How to measure your progression and what can make the difference between a good climber and a mediocre?

Many climbers are certain that in rock climbing, the meter is the climbing grade, as time is for running. Unfortunately, the comparison does not make sense. Climbing is an activity related to variability: in nature you can't find two climbs exactly alike. On a different route with the same grade, you will always find some unknown factor: if you've climbed a certain grade, you can't be sure that you can repeat the same performance on a different route. The grade as a measure to evaluate a rock climber is absolutely inadequate.

In climbing the improvements occur in a discontinuous way, a non-linear way: when you understand a certain topic (in climbing there are many factors involved, strength is just one of them an is actually much less important), such as breathing or the interpretation of the rock this becomes part of you and your way of climbing, you can play with it, experiment. Just the breathing practice can completely change your climbing. Then you will need to make another big step, and many others, that will lead you to new discoveries. In short, the progression is not linear as on a ladder, but it's pretty with big jumps. Every great jump is an adventure, a jump in the void, you have to experiment, do not hang on to what you've already discovered. Each discovery makes you most complete, but this completeness can't be reduced to a grade.

It 'easy to see if you are improving, just be honest with yourself, do not always look for excuses, you do not need to climb hard routes, improvements are seen especially on easy climbs, when you feel that your safety and familiarity with the rock is increasing. Sometimes you can advance without making grades, or the opposite is also possible: you can regress even while climbing higher grades. Where to check if you are improving? Try to think when you feel that you have a good day, when you feel that you are climbing well? Usually is on the worm-up climbs! On the easy climbs you'll see your progress, if you'll feel that you are more secure, that you are in tune with the rock.

How to use the rock climbing grades?

There are websites where you can look for climbing mates according to the grade, but it is a normal practice, to ask someone the grade he can climb, in order to find out if he could be the right rope mate.

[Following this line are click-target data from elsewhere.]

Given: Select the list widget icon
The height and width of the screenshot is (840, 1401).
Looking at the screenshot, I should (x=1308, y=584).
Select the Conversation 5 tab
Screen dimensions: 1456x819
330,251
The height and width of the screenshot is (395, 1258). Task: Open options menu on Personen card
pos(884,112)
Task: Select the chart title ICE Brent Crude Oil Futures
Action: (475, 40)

Unfortunately, choosing your climbing partner according to the grades he does, is not a good idea and will lead to many surprises. You will have surprises on the crags where it is required a bit of fantasy, but especially in the mountains. I've known people who climb a lot better in the mountains than on the smaller crags and I have seen people climbing very high grades on smaller crags, but when they tried to do a classic route in the mountains they retreated after a pitch. The danger is taken into account only in some scales of difficulty. This means that the difficulty does not change if the climb has long distances between protections or can be dangerous in the event of a fall. So often you can see the usual frequenters of extreme grads, in big difficulty, hesitant and insecure on very low grades when protection is several meters below your feet. While on the other hand you can see climbers with confidence and fluency, even when a fall may be long or dangerous, but you know that they can't climb very high grades.

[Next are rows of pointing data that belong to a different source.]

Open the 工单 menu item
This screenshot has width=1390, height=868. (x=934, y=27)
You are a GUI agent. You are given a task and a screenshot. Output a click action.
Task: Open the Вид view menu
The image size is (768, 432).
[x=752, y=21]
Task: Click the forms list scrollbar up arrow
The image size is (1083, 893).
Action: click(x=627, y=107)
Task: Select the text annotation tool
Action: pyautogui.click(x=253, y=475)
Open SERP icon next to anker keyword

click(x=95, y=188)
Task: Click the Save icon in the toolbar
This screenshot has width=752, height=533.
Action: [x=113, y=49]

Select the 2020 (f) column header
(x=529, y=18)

First of all the people with who you climb together should to be in tune, in order to create a pleasant and creative environment. So rather than degree is advisable to seek common goals. The routes are selected for their beauty and not for their grade! Surely, if you know the grade, this will help you to choose the climb in order to enjoy climbing and to avoid getting hung up on the rope. In the mountains knowing the difficulties you can encounter in a climb, will help you find your way, you'll avoid some unexpected bivouac or other unpleasant surprises. The grade is a tool, a very inaccurate tool, that's all. By the way here is one of the many definitions of the climbing grade that you can find on internet: Climbing grade is intended as an objective measure of the difficulty of a particular climb or bouldering problem; more often is highly subjective, however.